Hari-hari saya habiskan dalam kemarahan, menyalahkan alam semesta atas ketidakadilan yang saya rasakan. Saya terjebak dalam angkara ego yang terluka, menolak untuk melihat sinar di balik awan hitam yang begitu tebal. Namun pada suatu malam, kesunyian mengingatkanku bahwa kedewasaan tidaklah muncul dari kesenangan belaka. Ia justru tumbuh subur di atas tanah yang tandus, di antara tetesan air mata yang jatuh tanpa suara.
Saya mulai belajar untuk merendahkan hati, menerima setiap retakan sebagai bagian dari perjalanan ini.
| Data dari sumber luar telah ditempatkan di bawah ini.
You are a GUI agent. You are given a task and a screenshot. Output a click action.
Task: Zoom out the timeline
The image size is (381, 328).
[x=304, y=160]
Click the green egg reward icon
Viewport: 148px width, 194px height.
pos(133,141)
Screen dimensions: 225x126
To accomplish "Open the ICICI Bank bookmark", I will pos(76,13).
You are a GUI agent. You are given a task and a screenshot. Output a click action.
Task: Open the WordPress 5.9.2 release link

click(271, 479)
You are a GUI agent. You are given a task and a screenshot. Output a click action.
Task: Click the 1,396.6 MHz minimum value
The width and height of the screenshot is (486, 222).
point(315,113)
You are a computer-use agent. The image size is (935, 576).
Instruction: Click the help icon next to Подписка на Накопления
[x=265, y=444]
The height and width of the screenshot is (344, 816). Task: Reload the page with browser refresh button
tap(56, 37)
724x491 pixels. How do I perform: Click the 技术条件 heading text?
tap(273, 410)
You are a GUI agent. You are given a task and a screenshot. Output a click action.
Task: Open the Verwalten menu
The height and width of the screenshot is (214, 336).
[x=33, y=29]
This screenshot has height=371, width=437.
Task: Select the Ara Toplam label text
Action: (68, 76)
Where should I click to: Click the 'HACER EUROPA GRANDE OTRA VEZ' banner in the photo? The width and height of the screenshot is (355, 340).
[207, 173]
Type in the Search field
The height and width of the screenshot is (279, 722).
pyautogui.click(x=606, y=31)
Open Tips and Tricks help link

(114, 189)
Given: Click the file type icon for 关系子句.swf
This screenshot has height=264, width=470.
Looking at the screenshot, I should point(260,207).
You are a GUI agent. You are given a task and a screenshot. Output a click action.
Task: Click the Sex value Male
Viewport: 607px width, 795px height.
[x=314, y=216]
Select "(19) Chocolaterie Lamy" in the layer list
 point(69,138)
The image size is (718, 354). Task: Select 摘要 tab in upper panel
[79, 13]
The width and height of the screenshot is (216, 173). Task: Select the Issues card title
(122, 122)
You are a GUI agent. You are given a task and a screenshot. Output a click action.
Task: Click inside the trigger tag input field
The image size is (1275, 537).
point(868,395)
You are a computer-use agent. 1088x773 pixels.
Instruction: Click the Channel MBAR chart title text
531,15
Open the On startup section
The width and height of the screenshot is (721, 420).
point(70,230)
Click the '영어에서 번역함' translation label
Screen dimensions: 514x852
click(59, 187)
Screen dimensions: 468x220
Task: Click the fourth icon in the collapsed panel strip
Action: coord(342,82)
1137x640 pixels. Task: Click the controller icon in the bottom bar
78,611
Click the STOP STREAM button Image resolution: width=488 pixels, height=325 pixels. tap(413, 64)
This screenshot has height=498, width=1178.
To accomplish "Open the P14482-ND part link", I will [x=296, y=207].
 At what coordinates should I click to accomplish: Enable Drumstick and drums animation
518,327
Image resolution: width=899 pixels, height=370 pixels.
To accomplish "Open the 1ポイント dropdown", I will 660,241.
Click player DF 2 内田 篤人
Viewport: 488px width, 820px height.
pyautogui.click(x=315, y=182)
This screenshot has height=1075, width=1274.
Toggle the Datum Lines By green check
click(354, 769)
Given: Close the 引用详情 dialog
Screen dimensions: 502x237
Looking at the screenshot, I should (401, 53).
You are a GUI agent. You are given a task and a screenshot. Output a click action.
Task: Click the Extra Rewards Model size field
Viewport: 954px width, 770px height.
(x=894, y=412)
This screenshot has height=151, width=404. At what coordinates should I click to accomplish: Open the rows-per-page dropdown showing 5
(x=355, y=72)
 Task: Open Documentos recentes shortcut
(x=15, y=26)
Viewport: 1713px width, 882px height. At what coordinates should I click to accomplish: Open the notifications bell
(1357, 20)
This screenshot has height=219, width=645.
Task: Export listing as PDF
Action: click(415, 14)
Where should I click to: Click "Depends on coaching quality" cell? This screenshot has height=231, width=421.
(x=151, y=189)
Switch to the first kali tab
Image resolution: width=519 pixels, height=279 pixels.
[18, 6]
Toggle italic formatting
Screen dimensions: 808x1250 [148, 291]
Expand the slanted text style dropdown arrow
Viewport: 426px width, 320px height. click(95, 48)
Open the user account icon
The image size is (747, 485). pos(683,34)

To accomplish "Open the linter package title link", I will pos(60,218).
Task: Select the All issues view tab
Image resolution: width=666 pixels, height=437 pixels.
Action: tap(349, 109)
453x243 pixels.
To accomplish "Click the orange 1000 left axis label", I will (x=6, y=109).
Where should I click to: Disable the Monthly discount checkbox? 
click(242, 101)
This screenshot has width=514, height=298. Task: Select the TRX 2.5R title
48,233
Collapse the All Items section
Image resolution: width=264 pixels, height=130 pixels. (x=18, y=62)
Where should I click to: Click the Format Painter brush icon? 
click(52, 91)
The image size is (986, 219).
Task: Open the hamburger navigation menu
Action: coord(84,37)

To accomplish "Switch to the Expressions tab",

Ternyata, mengakui kelemahan adalah kekuatan terbesar yang pernah saya miliki sejauh ini. Setiap babak yang saya lewati terasa seperti lembaran dalam buku kehidupan yang penuh dengan plot tak terduga. Saya bukan lagi pemeran utama yang manja, melainkan seorang pejuang yang menghargai setiap luka.
Kini, saya melihat dunia ini dengan sudut pandang yang berbeda, lebih jernih dan penuh dengan empati. Kedewasaan bukanlah tentang bertambahnya usia, melainkan seberapa luas hati kita menerima segala keadaan. Langkah saya memang tidak secepat dulu, namun setiap pijakan kini lebih mantap dan bernilai. Saya telah memaafkan masa lalu dan menyambut hari esok dengan keberanian yang baru.
Pada akhirnya, pertanyaan apakah kita benar-benar tumbuh, atau hanya belajar untuk menyembunyikan luka dengan lebih elegan, akan terjawab melalui setiap keputusan yang kita ambil saat dunia sedang tak berpihak.